Difficult topics are framed in mathematical formats of problems dependant upon diagrams, maps and their classification. The authority's team didn't take into consideration that at such levels, most Yemeni students still are unable to read and write legible Arabic. Such diagrams and their mathematical sums seem to better belong to the quality and quantity of breeding or productions.

English educators praise innovations in the English curriculum for the Crescent English Course for Yemen, which harmonizes linguistic changes in technology, the press and transactions involving everyday life.

“Texts with colorful pictures attract students to read and understand new words. The Crescent English Course for Yemen depends on a modern communication method in the field of English language teaching,” Dr. Boss explained in his book on teaching English language in Yemeni schools.
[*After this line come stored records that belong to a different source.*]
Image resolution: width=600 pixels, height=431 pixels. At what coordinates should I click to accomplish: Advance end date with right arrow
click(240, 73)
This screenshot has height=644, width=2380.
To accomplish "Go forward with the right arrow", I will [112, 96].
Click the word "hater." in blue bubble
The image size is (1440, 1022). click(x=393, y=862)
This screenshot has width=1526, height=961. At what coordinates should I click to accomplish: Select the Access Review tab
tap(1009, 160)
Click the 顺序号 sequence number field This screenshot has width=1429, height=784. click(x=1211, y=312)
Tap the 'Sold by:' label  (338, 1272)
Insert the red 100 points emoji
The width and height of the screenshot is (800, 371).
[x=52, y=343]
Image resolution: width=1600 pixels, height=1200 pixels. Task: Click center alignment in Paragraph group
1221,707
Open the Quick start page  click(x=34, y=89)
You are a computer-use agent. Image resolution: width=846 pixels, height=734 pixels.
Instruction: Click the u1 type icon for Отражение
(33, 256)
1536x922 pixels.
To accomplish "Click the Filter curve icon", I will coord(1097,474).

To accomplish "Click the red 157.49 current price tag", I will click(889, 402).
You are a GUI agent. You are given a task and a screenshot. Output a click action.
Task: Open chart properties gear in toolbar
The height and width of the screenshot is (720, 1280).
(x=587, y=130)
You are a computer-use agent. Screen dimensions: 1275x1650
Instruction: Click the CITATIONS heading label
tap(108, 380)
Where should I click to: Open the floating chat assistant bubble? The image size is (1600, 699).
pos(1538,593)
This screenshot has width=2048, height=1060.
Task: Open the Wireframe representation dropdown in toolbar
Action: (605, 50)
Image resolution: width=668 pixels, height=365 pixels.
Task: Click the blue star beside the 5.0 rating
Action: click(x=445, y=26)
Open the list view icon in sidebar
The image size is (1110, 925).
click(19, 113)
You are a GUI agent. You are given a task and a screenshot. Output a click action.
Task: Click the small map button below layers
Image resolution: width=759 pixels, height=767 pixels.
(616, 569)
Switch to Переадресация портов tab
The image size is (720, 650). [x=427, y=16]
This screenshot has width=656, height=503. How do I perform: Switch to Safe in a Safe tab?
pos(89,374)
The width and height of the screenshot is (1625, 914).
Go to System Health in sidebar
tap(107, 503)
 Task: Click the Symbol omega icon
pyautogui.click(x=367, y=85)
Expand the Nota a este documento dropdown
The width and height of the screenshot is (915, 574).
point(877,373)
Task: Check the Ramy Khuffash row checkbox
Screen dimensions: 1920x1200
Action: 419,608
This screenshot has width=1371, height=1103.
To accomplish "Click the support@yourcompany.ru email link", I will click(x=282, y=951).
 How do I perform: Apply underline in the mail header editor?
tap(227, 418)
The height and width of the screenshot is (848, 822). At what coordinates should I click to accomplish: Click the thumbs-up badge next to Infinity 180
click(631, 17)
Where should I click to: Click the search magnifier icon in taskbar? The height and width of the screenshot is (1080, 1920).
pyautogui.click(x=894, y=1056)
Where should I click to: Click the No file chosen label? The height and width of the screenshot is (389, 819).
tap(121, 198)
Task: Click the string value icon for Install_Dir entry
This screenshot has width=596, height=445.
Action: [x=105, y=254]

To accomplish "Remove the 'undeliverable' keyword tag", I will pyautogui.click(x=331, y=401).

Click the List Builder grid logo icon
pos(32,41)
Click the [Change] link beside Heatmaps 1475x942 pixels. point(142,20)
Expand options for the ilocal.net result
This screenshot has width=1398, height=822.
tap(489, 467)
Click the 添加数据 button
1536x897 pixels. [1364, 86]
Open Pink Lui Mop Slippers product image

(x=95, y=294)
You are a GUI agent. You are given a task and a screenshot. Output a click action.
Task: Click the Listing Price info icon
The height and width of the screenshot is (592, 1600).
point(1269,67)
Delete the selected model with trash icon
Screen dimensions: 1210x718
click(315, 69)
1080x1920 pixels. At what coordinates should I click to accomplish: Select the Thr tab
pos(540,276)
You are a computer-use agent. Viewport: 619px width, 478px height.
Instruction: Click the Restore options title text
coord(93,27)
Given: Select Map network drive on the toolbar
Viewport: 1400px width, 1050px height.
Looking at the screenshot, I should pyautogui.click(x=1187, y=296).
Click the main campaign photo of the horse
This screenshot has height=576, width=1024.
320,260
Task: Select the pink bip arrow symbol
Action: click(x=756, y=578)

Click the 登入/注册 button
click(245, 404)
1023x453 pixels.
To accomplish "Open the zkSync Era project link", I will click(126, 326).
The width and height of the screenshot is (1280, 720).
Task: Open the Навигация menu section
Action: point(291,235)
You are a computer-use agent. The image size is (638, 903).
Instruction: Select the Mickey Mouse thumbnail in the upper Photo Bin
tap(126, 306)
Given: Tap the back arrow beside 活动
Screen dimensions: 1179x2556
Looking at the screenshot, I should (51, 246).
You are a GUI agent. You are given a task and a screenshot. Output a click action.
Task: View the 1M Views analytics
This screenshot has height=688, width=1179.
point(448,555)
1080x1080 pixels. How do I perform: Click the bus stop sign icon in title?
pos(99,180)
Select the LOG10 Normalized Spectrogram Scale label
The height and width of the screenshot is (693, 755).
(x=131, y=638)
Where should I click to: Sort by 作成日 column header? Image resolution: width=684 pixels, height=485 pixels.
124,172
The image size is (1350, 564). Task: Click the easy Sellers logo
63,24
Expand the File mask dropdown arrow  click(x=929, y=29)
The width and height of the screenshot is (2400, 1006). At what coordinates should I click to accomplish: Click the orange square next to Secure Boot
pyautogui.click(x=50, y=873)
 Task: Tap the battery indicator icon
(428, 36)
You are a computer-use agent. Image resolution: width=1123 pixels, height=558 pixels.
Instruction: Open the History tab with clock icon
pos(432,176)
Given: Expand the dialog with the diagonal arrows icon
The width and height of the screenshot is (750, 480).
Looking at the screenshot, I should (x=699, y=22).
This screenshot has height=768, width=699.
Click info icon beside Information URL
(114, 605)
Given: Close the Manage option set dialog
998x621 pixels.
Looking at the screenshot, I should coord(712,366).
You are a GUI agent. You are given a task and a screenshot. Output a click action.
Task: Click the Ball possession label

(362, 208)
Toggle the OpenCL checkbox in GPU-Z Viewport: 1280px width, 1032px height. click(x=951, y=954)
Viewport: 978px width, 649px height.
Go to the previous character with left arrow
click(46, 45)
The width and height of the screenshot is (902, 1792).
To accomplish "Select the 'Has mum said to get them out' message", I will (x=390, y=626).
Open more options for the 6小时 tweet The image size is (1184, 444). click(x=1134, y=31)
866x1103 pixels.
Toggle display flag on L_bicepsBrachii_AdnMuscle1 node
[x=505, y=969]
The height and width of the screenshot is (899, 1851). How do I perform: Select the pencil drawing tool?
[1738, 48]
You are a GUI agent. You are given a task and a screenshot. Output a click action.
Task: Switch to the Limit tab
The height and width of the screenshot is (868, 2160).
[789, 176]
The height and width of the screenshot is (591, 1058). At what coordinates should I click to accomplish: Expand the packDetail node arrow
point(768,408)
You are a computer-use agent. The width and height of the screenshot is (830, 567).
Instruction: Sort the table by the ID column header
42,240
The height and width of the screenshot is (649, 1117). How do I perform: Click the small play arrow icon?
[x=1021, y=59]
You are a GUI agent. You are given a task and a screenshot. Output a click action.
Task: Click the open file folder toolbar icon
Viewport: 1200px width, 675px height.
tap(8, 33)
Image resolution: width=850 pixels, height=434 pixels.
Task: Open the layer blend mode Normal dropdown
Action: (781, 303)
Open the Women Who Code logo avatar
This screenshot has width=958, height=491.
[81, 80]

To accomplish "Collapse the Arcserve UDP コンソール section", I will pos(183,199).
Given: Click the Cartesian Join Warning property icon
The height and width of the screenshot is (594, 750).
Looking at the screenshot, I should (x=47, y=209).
Although English textbooks from grades 1 to 6 include many contemporary and interesting, illustrated topics, teachers in many schools aren't qualified and thus, increasingly play a major role in decreasing students' abilities to do well in school.

Public opinion is that political involvement in the education process reflects a negative attitude toward education. Economics have a hand in snatching students and teachers alike from school seats onto the streets.

Certain English textbooks require changes involving difficult and complicated lessons, especially those in the fourth grade. Such curriculums involve 70 percent conversational lessons, which can be boring for both teachers and learners. Long and prosaic Art Reader topics like “The Telford Hall” create impatience – not in students, but in teachers who want to complete such texts in one class sitting.

Moving from the curriculum's internal to its outer problems, a casual observer on the street is astonished to see a fishmonger folding pieces of fish in pages torn from a chemistry book bearing a 2007 copyright, when students first receive their books a week before mid-year exams.

It's surprising to meet teachers who can't write Crescent English sentences or who write English “Arabic style” from right to left and in a clockwise direction.

Many English teachers also neglect their various tools. “My teacher seldom tells us to use workbooks and he never plays cassettes for listening lessons,” one student comments.

Yemeni schoolteachers take qualifying courses that talented teachers – who know about classroom management, language games and teaching aids such as cards, wall charts and cassettes – would use to develop their students' minds.

Nevertheless, many teachers lack the “teacher's bag” that can facilitate teaching and it's a serious issue when teachers don't read references about English language teaching techniques for the classroom. Thus, all they are then are “walkie-talkies” and their students simply are listeners.

Although inadequate, teacher training courses are up and running in many governorates; however, some teachers return to school with “negative” appreciation because most don't practice what they trained to do, as their aim in attending such courses purely was monetary. Overall, such teachers concentrate on the curriculum's quantity rather than its quality and his or her aim is to run the curriculum according to education ministerial policy, which seems to imply one lesson per day.

“Teaching procedures in training courses are interesting and helpful, but in order to practice them, one needs lots of time. One lesson may require three classes to complete; therefore, I can't go along with the ministerial plan,” Arabic teacher Naser Itran remarks.

At many schools, an observer will find the cart before the horse, with an English teacher teaching Arabic or science. “I've forgotten much of my English because I've been teaching science in grades 1 through 4 of basic education,” English teacher Yahya Gaed of Yarim admits.

In Yemen, the British Council and GTZ do their best to qualify teachers; however, they must send their own supervisors to schools to write reports about trained teachers and their actions. The Ministry of Education must include in its policies courses to qualify teachers by arranging intensive in-service training courses with the British Council and GTZ. It then needs to reward talented and experienced teachers by placing them in deserving posts.

Saleh Ahmed Al-Shumaily is an English teacher in Ibb.